**Activity:**
Where a line of the entries holds the string "column", copy that line.

Data extract Block Start

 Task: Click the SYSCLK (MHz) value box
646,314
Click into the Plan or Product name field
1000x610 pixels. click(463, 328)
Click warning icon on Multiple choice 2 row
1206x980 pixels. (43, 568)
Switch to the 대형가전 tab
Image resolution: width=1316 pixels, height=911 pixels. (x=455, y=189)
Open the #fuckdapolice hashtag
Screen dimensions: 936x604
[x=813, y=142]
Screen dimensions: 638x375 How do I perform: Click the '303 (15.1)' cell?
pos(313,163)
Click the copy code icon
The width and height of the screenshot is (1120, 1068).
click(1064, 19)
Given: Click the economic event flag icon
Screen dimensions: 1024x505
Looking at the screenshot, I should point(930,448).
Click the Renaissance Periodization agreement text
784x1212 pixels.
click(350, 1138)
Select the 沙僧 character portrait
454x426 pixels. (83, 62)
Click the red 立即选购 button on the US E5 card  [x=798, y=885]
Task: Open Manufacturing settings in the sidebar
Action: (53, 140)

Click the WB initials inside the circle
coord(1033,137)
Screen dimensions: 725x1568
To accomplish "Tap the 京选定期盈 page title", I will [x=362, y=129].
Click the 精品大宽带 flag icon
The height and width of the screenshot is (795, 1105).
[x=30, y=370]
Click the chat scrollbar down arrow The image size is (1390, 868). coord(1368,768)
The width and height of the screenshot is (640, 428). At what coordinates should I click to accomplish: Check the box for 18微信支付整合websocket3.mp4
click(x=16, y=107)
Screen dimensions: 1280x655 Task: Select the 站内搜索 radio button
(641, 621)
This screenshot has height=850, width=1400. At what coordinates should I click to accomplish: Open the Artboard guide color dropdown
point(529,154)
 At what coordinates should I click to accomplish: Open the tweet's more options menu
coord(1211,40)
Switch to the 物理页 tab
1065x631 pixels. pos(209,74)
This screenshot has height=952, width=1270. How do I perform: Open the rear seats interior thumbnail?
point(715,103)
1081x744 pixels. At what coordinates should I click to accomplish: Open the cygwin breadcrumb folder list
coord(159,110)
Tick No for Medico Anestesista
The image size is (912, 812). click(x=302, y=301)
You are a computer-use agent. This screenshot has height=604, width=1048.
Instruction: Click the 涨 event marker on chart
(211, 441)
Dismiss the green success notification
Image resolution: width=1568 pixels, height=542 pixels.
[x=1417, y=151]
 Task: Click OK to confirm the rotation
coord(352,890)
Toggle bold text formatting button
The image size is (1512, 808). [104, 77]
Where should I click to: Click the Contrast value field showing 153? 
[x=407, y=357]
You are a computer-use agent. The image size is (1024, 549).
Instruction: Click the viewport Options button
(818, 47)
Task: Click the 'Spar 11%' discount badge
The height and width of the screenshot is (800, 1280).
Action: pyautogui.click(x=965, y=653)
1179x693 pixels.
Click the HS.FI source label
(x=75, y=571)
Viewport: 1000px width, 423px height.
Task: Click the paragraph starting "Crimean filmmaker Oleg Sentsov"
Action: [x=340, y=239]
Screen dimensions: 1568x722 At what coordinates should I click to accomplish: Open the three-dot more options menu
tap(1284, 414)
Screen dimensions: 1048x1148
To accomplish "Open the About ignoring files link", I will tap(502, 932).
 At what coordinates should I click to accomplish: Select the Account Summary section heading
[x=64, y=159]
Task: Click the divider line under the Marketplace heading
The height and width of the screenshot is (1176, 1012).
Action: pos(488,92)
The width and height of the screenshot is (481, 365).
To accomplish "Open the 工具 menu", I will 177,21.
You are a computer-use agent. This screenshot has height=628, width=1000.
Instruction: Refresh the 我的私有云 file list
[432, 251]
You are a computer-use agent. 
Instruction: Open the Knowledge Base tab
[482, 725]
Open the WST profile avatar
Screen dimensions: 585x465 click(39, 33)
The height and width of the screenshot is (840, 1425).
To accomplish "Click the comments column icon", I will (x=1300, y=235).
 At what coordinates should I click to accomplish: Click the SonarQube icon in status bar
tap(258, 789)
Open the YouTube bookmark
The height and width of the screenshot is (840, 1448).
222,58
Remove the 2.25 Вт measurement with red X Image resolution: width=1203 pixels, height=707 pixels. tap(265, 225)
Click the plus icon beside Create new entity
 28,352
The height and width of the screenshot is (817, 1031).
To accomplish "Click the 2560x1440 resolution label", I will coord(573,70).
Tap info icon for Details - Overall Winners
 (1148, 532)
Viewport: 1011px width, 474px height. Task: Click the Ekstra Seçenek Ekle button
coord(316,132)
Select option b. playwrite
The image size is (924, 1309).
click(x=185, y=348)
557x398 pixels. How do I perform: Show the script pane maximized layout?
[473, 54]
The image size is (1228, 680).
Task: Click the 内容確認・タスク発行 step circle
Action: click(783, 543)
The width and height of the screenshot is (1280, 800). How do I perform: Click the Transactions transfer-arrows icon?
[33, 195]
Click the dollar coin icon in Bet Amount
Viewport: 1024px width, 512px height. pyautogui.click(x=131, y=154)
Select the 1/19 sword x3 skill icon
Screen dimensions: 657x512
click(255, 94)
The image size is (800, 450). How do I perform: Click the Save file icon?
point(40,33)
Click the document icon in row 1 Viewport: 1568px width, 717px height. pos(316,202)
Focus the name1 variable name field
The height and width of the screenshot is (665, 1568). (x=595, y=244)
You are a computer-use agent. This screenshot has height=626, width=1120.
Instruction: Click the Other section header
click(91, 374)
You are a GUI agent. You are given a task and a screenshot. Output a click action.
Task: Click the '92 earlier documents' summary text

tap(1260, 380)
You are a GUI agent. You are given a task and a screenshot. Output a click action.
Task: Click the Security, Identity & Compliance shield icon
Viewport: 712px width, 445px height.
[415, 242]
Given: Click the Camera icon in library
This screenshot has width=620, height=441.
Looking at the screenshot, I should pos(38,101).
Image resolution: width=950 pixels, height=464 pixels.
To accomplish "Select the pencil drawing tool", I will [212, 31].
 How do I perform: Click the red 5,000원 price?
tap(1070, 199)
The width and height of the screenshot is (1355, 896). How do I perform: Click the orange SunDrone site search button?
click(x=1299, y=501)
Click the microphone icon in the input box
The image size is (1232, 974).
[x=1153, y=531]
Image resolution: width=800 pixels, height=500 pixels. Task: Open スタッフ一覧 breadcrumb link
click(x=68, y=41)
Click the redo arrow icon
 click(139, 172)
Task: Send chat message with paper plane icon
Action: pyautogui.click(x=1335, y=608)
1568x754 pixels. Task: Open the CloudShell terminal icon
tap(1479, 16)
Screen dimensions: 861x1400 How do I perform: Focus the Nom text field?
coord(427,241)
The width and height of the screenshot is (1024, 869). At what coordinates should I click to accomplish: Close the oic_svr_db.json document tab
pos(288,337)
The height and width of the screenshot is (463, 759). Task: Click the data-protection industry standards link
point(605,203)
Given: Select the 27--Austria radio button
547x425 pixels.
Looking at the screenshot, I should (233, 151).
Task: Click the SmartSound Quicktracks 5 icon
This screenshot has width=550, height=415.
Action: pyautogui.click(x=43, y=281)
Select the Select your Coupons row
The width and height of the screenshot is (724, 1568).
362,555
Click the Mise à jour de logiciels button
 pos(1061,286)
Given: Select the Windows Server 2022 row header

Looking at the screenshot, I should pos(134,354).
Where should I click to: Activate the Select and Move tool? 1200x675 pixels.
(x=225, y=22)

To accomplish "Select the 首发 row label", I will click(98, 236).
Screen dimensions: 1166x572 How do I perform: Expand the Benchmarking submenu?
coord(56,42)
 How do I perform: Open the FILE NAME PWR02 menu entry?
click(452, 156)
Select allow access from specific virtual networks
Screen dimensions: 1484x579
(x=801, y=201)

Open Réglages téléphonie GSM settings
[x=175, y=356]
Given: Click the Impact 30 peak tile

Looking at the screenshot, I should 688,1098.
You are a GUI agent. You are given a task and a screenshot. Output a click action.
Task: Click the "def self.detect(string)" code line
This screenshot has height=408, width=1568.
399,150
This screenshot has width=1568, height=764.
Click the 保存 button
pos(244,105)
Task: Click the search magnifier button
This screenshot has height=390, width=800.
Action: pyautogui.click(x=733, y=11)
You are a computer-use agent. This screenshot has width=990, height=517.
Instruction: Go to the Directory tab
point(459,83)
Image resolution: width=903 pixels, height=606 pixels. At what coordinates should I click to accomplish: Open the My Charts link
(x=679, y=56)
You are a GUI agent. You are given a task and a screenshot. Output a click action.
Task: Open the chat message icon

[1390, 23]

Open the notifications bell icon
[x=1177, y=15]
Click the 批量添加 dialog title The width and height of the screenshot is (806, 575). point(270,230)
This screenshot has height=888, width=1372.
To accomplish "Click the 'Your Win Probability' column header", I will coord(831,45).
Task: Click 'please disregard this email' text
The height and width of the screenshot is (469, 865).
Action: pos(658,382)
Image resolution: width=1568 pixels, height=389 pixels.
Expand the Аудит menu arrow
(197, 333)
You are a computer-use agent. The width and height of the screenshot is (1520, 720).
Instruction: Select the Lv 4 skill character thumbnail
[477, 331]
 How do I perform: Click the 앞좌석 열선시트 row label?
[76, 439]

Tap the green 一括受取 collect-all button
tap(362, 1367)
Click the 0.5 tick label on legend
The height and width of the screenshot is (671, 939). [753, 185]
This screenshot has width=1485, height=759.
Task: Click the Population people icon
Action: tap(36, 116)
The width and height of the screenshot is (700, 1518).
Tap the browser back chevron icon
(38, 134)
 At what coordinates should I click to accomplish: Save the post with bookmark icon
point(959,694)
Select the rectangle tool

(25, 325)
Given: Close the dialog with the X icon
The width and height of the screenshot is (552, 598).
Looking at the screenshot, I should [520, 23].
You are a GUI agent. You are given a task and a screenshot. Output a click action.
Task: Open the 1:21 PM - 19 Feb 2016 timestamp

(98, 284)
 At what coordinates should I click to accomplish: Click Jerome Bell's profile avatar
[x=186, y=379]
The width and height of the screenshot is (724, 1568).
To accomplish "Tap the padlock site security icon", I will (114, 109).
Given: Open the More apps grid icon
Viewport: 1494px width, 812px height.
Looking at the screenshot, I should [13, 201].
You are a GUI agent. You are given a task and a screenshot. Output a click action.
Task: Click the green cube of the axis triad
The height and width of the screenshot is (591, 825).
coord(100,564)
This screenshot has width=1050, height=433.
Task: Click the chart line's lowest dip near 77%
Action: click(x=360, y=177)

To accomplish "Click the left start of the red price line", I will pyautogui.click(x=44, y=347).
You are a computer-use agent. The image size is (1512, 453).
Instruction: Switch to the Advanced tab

Data extract Block End

**Response area:**
To accomplish "Click the comments column icon", I will (x=1300, y=235).
To accomplish "Click the 'Your Win Probability' column header", I will coord(831,45).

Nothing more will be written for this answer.